▶ _Goal of the exercise_
After locating the line that contains "The width and height of the screenshot is (1366, 768)." in the listing below, write out that line and every following line exactly, with no other output.
====== Excerpted records ======
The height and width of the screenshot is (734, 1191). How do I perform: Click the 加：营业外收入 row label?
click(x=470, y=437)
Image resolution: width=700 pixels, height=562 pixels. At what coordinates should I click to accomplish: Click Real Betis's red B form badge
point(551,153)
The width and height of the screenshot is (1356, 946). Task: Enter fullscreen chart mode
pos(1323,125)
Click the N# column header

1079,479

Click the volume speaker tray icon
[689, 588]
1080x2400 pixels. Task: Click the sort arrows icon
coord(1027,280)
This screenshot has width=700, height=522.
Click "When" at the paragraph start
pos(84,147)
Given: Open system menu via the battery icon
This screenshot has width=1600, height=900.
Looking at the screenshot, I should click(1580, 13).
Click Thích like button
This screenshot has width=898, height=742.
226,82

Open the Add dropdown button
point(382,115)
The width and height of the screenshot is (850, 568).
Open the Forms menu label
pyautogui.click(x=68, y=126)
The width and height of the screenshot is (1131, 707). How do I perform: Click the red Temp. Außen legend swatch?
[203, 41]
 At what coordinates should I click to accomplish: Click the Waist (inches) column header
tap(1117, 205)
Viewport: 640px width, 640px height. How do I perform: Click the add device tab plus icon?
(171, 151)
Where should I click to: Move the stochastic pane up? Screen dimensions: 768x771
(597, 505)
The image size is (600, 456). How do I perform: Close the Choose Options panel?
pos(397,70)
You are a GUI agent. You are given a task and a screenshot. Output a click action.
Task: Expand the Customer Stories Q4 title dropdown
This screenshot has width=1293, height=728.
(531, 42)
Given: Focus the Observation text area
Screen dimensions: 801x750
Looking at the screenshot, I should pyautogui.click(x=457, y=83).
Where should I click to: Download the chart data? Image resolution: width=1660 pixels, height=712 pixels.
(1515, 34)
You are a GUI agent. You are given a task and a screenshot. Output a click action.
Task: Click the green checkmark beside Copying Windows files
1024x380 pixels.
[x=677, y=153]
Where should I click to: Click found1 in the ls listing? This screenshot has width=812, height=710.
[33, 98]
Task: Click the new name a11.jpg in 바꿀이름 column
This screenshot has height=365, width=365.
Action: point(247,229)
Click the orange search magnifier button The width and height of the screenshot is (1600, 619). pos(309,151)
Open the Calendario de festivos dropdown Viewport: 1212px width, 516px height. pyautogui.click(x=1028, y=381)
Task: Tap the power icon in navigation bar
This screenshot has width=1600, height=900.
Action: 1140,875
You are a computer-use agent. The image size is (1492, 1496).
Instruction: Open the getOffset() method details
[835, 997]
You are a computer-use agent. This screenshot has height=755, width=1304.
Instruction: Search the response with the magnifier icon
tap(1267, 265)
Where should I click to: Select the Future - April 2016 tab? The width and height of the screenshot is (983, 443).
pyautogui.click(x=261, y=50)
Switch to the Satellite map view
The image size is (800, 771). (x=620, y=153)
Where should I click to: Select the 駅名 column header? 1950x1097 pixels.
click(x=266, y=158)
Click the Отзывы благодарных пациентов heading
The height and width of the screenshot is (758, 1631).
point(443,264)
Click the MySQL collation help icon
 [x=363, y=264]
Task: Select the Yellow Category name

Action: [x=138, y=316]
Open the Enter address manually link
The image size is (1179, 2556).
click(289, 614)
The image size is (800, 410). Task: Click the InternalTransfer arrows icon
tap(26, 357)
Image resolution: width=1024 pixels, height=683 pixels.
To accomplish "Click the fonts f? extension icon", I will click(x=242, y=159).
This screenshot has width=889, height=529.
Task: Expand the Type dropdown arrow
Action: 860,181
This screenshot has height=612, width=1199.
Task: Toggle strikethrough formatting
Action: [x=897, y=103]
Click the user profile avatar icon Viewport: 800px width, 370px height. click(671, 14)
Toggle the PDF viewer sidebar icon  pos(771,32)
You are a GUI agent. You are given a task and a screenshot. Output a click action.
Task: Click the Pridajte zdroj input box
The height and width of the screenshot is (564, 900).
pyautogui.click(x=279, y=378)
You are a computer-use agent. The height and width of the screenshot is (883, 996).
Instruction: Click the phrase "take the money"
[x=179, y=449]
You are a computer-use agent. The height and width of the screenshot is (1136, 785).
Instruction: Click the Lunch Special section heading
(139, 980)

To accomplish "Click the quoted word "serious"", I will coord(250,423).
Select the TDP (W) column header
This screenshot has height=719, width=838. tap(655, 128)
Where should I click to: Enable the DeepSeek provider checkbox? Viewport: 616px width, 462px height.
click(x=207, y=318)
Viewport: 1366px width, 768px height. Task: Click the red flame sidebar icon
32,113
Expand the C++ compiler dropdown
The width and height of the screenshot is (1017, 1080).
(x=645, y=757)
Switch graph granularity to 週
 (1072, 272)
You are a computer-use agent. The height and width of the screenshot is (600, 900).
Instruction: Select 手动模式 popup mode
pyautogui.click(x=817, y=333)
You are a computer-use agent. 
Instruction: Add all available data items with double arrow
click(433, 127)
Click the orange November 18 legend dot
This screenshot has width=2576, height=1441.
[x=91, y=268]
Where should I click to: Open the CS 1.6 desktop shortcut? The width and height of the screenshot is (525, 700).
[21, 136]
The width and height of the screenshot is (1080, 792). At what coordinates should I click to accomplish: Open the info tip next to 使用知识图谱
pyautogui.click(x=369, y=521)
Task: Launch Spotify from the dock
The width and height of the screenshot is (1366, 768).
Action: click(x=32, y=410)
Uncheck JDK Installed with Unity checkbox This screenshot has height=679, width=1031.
======
▶ _Exercise response_
The width and height of the screenshot is (1366, 768).
Action: click(x=32, y=410)
Uncheck JDK Installed with Unity checkbox This screenshot has height=679, width=1031.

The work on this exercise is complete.